** START SELECTED EXCERPT **

Problem Description

FatMouse has stored some cheese in a city. The city can be considered as a square grid of dimension n: each grid location is labelled (p,q) where 0 <= p < n and 0 <= q < n. At each grid location Fatmouse has hid between 0 and 100 blocks of cheese in a hole. Now he's going to enjoy his favorite food.

FatMouse begins by standing at location (0,0). He eats up the cheese where he stands and then runs either horizontally or vertically to another location. The problem is that there is a super Cat named Top Killer sitting near his hole, so each time he can run at most k locations to get into the hole before being caught by Top Killer. What is worse -- after eating up the cheese at one location, FatMouse gets fatter. So in order to gain enough energy for his next run, he has to run to a location which have more blocks of cheese than those that were at the current hole.

** END SELECTED EXCERPT **

[PROBLEMS TO SOLVE]
A – In the FatMouse problem description, at what location does FatMouse start?
B – Translate this sentence from the FatMouse problem description into Spanish: "He eats up the cheese where he stands and then runs either horizontally or vertically to another location."
C – Carry on the FatMouse problem description past its last sentence.

** START RECORDED INFORMATION **

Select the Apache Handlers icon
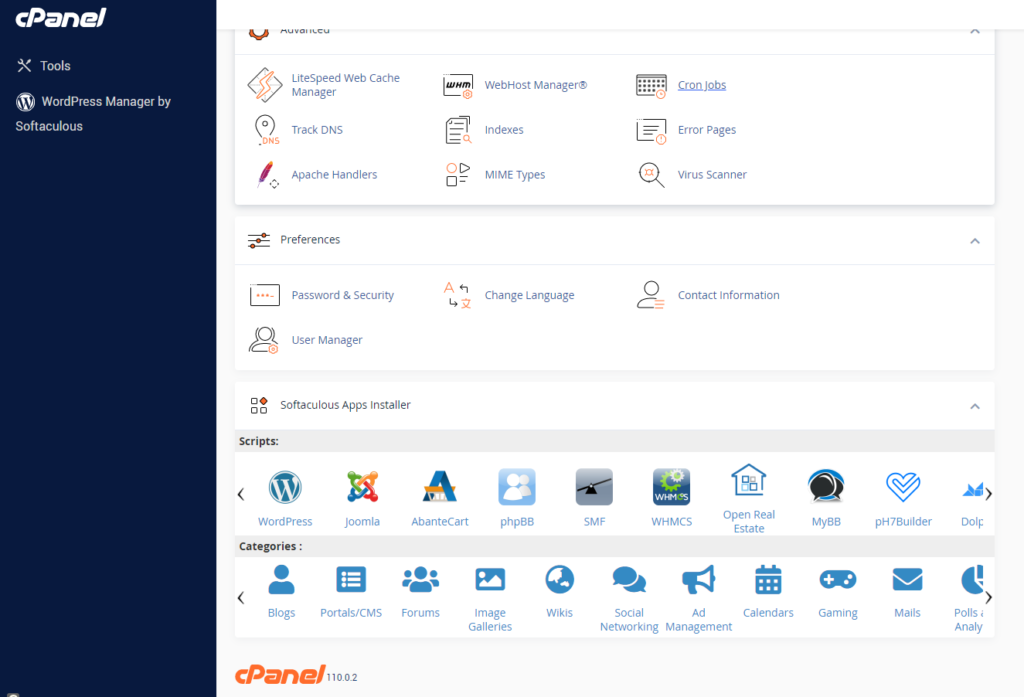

** END RECORDED INFORMATION **
** START RECORDED INFORMATION **

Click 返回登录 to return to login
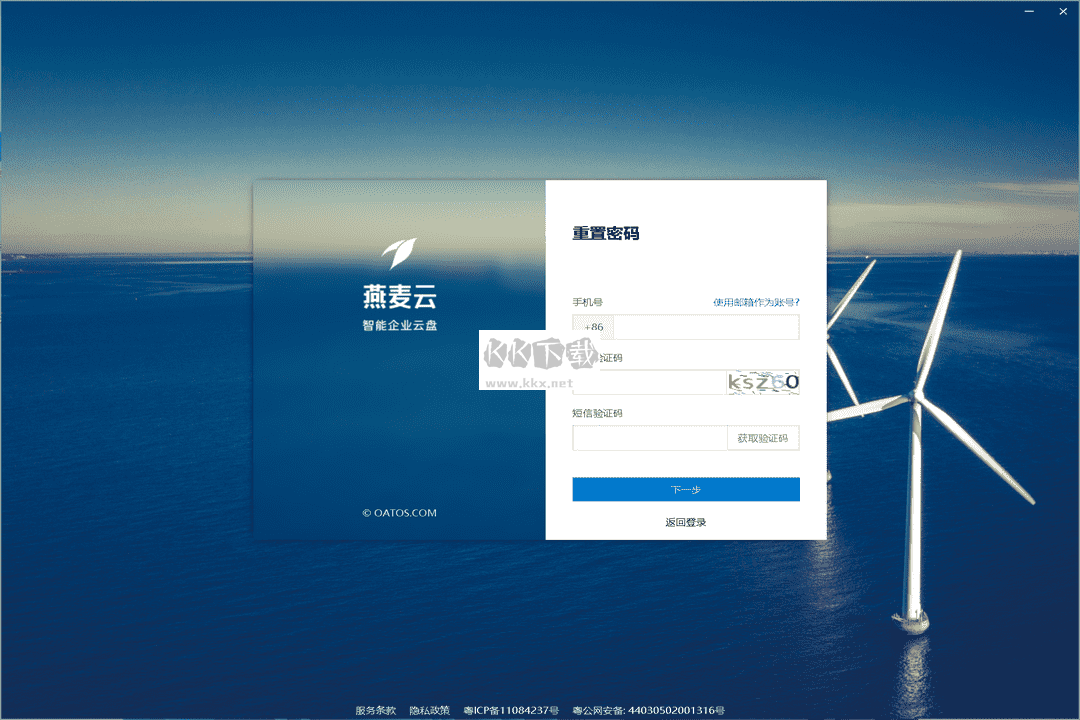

** END RECORDED INFORMATION **

[FINAL ANSWERS]
A – At location (0,0).

B – Se come el queso donde está y luego corre, en horizontal o en vertical, hasta otra ubicación.

C –
Given n, k, and the number of blocks of cheese at each grid location, compute the maximum amount of cheese FatMouse can eat before being unable to move. 

 

Input

There are several test cases. Each test case consists of 

a line containing two integers between 1 and 100: n and k 

n lines, each with n numbers: the first line contains the number of blocks of cheese at locations (0,0) (0,1) ... (0,n-1); the next line contains the number of blocks of cheese at locations (1,0), (1,1), ... (1,n-1), and so on. 

The input ends with a pair of -1's. 

 

Output

For each test case output in a line the single integer giving the number of blocks of cheese collected.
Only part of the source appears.